DATA PROVIDED |
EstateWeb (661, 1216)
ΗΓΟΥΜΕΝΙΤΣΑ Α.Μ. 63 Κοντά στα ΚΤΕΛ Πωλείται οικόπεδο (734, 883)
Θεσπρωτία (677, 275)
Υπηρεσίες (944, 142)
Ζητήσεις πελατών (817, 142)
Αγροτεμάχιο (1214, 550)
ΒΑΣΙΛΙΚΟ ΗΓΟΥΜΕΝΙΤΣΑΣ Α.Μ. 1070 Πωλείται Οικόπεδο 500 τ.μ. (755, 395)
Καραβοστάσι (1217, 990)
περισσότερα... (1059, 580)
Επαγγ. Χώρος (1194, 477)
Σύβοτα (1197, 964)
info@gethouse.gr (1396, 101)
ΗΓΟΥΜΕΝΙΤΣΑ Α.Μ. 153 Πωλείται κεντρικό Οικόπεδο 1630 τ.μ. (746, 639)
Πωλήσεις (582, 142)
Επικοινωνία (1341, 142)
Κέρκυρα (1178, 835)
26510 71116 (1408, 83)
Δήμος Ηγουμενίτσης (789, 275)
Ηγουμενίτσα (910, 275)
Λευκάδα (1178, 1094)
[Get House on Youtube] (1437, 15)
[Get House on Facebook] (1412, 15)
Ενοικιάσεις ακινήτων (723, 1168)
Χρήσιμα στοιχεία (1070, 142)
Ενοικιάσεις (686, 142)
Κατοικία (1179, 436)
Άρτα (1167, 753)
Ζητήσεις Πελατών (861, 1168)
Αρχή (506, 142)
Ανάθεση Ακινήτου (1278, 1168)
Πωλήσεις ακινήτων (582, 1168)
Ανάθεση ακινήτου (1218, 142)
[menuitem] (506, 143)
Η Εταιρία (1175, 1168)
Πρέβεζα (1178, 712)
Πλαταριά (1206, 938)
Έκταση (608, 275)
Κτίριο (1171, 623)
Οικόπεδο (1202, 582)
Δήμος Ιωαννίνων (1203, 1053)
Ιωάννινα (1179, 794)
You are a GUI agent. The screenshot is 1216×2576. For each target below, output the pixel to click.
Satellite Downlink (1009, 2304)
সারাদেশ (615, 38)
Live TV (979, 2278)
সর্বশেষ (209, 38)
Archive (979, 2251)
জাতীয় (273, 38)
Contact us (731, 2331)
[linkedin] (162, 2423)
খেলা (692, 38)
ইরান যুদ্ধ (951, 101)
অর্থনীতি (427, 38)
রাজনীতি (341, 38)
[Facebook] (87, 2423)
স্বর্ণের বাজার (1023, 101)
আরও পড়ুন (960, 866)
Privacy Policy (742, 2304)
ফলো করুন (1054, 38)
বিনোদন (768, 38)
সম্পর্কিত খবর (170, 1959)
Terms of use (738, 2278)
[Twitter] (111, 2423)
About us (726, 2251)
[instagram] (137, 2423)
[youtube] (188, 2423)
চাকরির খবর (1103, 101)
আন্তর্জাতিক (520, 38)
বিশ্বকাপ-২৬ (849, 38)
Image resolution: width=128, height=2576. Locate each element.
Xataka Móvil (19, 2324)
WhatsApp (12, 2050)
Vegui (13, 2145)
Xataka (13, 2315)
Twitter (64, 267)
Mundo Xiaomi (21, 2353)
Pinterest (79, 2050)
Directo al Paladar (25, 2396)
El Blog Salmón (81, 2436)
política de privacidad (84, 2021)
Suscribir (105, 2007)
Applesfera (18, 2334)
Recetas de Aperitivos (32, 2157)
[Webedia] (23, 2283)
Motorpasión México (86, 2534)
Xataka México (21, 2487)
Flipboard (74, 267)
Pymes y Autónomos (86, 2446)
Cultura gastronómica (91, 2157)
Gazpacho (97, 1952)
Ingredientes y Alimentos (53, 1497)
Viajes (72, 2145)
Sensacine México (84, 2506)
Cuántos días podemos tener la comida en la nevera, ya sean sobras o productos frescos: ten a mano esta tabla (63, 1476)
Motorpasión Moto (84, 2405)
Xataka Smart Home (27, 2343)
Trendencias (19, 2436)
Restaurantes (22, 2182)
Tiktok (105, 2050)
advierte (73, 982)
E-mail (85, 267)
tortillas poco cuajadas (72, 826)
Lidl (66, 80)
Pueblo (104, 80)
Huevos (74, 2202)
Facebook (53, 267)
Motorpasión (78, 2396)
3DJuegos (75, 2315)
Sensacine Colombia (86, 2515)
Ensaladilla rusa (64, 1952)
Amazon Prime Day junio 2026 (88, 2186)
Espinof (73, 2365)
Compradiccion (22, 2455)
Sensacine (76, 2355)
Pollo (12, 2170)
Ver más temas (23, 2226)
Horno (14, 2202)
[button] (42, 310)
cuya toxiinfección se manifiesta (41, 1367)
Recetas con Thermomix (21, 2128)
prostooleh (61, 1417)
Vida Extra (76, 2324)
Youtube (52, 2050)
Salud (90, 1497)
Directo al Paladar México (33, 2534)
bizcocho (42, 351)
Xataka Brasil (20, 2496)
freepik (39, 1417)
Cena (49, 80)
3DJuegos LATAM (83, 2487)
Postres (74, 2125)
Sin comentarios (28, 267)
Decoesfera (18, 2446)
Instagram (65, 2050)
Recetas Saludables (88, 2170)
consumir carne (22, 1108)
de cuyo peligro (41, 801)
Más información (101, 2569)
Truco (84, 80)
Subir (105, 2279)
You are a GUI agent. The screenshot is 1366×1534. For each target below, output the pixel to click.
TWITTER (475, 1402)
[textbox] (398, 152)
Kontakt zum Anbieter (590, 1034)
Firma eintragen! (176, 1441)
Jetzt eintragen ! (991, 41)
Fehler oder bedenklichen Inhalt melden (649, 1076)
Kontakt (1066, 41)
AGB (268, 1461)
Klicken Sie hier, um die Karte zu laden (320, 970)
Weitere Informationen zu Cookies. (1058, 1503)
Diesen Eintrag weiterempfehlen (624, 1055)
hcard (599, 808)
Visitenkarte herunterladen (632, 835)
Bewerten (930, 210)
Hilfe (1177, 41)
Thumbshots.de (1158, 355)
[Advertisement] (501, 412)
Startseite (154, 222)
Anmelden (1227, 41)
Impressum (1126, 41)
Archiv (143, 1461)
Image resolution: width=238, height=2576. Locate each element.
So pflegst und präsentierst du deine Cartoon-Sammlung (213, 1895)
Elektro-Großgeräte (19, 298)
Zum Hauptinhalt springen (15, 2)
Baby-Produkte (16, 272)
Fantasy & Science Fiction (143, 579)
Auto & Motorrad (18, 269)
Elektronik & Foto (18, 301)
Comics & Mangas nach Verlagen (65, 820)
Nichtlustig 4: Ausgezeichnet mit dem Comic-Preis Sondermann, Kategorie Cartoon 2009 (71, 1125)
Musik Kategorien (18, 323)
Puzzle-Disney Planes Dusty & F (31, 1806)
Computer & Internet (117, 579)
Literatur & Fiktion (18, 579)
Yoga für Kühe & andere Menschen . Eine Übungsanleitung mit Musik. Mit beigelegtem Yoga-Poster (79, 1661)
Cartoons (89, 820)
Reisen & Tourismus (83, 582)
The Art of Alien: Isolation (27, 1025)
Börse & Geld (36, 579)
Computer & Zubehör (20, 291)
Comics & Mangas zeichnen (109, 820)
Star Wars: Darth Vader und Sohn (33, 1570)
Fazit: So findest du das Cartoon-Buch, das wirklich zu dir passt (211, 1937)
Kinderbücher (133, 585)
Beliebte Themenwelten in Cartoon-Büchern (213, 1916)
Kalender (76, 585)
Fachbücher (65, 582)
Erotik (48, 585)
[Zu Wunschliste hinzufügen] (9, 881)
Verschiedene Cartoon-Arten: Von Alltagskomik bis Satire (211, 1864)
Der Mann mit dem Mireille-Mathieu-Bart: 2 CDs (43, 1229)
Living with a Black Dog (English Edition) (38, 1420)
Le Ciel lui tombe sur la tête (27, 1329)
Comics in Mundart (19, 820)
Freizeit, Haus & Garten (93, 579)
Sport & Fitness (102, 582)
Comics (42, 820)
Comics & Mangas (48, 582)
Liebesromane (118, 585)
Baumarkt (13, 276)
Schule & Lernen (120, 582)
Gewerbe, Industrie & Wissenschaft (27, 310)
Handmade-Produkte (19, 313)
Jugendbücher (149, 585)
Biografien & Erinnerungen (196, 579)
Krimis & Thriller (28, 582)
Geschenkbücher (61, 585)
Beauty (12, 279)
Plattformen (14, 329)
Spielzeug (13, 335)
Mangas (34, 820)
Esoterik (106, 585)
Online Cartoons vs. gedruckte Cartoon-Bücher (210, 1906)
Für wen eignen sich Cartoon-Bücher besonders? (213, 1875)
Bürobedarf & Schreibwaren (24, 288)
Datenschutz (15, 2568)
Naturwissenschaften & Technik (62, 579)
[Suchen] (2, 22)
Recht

YOUR GOAL |
From the records above, transcribe without alteration every line from the one with "Recetas de Aperitivos (32, 2157)" to the one with "Cena (49, 80)", inclusive.

RESPONSE AREA |
Recetas de Aperitivos (32, 2157)
[Webedia] (23, 2283)
Motorpasión México (86, 2534)
Xataka México (21, 2487)
Flipboard (74, 267)
Pymes y Autónomos (86, 2446)
Cultura gastronómica (91, 2157)
Gazpacho (97, 1952)
Ingredientes y Alimentos (53, 1497)
Viajes (72, 2145)
Sensacine México (84, 2506)
Cuántos días podemos tener la comida en la nevera, ya sean sobras o productos frescos: ten a mano esta tabla (63, 1476)
Motorpasión Moto (84, 2405)
Xataka Smart Home (27, 2343)
Trendencias (19, 2436)
Restaurantes (22, 2182)
Tiktok (105, 2050)
advierte (73, 982)
E-mail (85, 267)
tortillas poco cuajadas (72, 826)
Lidl (66, 80)
Pueblo (104, 80)
Huevos (74, 2202)
Facebook (53, 267)
Motorpasión (78, 2396)
3DJuegos (75, 2315)
Sensacine Colombia (86, 2515)
Ensaladilla rusa (64, 1952)
Amazon Prime Day junio 2026 (88, 2186)
Espinof (73, 2365)
Compradiccion (22, 2455)
Sensacine (76, 2355)
Pollo (12, 2170)
Ver más temas (23, 2226)
Horno (14, 2202)
[button] (42, 310)
cuya toxiinfección se manifiesta (41, 1367)
Recetas con Thermomix (21, 2128)
prostooleh (61, 1417)
Vida Extra (76, 2324)
Youtube (52, 2050)
Salud (90, 1497)
Directo al Paladar México (33, 2534)
bizcocho (42, 351)
Xataka Brasil (20, 2496)
freepik (39, 1417)
Cena (49, 80)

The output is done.